Pod Cousins, Gig Review. Johnsons’ Pavilion, Bootle.

Pod Cousins performing in Bootle, July 2016. Photograph by Ian D. Hall.

Pod Cousins performing in Bootle, July 2016. Photograph by Ian D. Hall.

Liverpool Sound and Vision Rating * * * *

There is always something new to learn, someone else’s voice that must be heard, appreciated and perhaps loved, life without learning is to become stilted, stuck forever in the machine that is designed to grind you down to a place of acceptance and interminable arrogance.

You can see those that refuse to listen everywhere you look, their staggering conceit is in the way they walk, the way they hold their demeanour, to them, seeing something new is almost a death wish, they don’t understand and they never will the joy of such things.

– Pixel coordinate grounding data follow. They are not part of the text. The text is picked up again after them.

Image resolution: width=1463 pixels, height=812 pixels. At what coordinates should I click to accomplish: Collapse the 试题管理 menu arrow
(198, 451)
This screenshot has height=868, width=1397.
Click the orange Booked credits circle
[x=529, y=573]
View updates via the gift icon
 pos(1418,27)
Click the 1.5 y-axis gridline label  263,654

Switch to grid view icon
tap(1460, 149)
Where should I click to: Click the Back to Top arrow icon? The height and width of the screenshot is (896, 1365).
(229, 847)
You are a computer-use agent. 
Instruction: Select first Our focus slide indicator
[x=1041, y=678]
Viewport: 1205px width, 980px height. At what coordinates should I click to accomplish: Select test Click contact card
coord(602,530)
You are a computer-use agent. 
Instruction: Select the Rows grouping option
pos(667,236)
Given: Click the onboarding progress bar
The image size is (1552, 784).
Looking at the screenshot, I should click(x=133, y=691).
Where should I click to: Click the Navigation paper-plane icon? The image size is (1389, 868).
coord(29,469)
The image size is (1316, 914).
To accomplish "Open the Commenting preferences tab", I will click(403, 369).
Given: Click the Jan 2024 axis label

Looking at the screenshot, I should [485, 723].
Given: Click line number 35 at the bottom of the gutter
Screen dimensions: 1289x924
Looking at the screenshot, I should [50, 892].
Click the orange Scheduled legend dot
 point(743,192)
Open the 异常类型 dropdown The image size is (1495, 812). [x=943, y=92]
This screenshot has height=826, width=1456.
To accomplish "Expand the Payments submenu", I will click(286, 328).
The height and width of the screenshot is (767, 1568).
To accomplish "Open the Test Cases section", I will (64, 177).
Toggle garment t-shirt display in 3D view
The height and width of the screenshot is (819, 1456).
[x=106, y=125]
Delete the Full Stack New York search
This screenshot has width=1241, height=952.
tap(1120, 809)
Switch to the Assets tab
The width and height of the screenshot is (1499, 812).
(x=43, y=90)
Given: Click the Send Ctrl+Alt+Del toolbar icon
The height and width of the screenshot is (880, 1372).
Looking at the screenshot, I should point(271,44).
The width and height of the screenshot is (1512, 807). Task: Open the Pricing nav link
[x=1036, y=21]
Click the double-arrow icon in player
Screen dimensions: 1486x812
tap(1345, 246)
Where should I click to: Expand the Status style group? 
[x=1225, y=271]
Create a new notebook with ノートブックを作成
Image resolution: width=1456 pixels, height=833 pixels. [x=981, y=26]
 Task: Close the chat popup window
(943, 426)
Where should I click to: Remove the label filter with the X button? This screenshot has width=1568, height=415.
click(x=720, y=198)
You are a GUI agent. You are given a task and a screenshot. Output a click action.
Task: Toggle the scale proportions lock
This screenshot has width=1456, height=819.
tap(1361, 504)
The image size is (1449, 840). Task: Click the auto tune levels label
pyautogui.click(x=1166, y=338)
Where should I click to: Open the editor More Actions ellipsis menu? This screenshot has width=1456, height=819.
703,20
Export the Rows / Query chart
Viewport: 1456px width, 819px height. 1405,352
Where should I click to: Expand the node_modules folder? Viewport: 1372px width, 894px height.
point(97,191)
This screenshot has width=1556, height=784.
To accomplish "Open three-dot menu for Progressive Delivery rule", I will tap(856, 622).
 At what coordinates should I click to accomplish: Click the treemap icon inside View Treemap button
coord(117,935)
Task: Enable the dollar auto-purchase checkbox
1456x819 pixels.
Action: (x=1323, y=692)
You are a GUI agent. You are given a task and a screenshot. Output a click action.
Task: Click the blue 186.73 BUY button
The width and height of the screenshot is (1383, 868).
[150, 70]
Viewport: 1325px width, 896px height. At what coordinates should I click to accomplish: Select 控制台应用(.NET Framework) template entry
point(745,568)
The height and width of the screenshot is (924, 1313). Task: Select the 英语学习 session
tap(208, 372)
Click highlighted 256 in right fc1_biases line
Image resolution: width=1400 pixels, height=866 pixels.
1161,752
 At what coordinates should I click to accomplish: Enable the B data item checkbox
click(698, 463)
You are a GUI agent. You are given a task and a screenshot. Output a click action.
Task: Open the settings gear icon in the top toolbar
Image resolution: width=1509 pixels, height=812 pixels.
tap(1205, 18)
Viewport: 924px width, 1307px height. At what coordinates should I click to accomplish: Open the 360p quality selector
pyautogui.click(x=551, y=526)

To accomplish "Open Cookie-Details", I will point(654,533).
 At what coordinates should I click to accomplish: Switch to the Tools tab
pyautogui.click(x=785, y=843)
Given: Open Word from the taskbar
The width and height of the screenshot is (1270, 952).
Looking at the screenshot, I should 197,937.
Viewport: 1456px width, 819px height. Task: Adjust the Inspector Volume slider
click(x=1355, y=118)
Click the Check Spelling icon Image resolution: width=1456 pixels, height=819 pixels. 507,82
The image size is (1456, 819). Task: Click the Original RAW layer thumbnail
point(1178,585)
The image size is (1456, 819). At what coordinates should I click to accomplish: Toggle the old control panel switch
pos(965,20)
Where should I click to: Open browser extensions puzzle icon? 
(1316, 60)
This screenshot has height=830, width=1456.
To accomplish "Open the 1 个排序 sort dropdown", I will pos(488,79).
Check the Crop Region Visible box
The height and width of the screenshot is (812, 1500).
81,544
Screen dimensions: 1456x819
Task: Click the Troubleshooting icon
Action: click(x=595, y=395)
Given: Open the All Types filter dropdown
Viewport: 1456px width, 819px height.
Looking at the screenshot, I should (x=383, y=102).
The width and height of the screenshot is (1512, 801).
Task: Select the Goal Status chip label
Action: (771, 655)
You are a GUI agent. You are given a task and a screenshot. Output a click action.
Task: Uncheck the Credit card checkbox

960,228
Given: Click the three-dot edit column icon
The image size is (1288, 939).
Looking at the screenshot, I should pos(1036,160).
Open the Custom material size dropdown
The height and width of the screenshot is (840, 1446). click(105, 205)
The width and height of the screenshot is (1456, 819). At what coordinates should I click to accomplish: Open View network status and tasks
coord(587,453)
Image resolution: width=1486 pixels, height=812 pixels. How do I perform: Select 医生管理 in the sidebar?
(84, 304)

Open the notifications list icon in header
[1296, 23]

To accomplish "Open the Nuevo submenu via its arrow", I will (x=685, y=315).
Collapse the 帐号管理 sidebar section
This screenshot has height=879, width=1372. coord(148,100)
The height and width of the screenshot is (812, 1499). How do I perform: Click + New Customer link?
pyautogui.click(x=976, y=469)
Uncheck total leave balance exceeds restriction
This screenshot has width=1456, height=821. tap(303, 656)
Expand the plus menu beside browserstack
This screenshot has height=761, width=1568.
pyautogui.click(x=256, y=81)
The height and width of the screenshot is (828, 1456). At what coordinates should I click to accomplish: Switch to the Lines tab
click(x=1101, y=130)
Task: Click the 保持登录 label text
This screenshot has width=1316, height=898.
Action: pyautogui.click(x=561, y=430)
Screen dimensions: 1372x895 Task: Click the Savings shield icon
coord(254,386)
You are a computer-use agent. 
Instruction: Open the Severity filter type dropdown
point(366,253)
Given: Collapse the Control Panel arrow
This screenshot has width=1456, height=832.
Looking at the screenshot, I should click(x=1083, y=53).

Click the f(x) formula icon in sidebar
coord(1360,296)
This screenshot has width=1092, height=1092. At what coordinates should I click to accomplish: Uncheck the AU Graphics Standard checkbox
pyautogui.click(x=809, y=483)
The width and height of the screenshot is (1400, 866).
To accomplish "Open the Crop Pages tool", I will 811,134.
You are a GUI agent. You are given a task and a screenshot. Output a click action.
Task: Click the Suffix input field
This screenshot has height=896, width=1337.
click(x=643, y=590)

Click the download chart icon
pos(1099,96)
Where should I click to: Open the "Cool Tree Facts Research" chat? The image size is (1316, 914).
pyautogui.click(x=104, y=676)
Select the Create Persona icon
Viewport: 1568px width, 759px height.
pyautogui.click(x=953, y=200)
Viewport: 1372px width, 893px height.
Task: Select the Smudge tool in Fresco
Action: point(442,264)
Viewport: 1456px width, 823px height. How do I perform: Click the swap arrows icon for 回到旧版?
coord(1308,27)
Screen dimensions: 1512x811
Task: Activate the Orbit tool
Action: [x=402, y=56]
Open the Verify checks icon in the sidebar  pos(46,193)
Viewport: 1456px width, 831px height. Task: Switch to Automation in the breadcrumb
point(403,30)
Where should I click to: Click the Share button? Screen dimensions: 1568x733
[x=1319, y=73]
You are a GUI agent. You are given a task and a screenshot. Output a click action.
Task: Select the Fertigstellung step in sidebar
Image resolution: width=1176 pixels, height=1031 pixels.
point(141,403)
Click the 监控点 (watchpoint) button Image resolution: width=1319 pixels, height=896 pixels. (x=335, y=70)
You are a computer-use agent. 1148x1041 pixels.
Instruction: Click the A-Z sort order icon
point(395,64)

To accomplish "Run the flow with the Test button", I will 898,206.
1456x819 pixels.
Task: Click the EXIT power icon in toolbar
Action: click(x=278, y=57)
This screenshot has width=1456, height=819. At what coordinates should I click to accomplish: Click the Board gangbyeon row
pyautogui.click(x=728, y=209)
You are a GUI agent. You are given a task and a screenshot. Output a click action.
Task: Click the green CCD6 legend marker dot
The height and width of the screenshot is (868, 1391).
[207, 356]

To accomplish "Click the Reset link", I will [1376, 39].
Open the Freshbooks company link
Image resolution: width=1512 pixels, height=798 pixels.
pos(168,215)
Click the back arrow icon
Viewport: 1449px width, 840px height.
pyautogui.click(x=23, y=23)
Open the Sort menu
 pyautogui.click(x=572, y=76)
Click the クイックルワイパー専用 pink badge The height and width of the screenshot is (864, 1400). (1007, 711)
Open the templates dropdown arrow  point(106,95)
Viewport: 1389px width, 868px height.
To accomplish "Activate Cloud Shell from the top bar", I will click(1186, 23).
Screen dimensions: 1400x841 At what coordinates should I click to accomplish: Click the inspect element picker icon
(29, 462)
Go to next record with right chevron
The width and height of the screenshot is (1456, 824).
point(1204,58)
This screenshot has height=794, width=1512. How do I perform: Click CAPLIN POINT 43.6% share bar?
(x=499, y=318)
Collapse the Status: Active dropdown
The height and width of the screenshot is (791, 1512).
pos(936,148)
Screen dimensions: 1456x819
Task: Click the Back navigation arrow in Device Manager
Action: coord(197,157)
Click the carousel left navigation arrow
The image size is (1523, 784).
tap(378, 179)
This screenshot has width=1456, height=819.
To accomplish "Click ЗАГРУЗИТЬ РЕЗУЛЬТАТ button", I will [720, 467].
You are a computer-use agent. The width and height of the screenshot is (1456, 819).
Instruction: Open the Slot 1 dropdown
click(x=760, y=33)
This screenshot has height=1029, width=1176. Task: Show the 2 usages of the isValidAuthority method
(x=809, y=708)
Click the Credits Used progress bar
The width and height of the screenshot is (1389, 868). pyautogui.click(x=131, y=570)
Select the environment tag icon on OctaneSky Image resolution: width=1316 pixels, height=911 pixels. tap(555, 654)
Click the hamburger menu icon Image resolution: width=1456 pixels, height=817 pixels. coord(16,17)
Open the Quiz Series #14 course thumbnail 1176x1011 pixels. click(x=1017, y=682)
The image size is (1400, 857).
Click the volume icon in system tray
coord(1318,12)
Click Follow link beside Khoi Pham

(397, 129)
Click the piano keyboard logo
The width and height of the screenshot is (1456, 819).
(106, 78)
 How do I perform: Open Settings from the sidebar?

Yet they are the ones to miss out, they are the ones blinded and to feel sorry for as they miss out on something beautiful and fulfilling, especially when it is in the guitar playing and lyrical value held tightly by Pod Cousins.

It is impossible to see every band or artist that comes out of slow meaningful deck of cards we call life, human existence is too small, too crammed with other factions fighting for its time and yet if there is a man to catch as soon as you can then in Pod Cousins that trip into the unknown should be sought.

Pod Cousins, to some who had taken the day out to fight back against the grain of harm imposed by the week, might have been the relative unknown on the list of artists making sure that the people of Bootle, the residents on the bowling green grass and with the taste of freshly cooked burgers hanging wonderfully in the air, yet he is a tamer of thought, a song writer with keen perception for an ally and as he played in between the two acts vying for the Battle of the Bands title, the songs floated with beauty, with power and the relish of learning something new whetted the appetite within.

To feel hunger is not pleasant, it is a curse of the life we choose in pursuit of the material and yet there are singers who appease that hunger for something contemporary, originally blessed and Pod Cousins hands it out with a platter of truth and the sense of pristine. In songs such as I’m Glad I’m A No-One, Lonely Pirate, Stolen and My World Too, Pod Cousins fed the crowd with honour, their thirst for a new singer to look up to sated and refreshed.

A truly enjoyable experience, one that anyone who was at the Johnsons’ Pavilion would surely go out of their way to replicate; Pod Cousins is a luxury waiting to be savoured.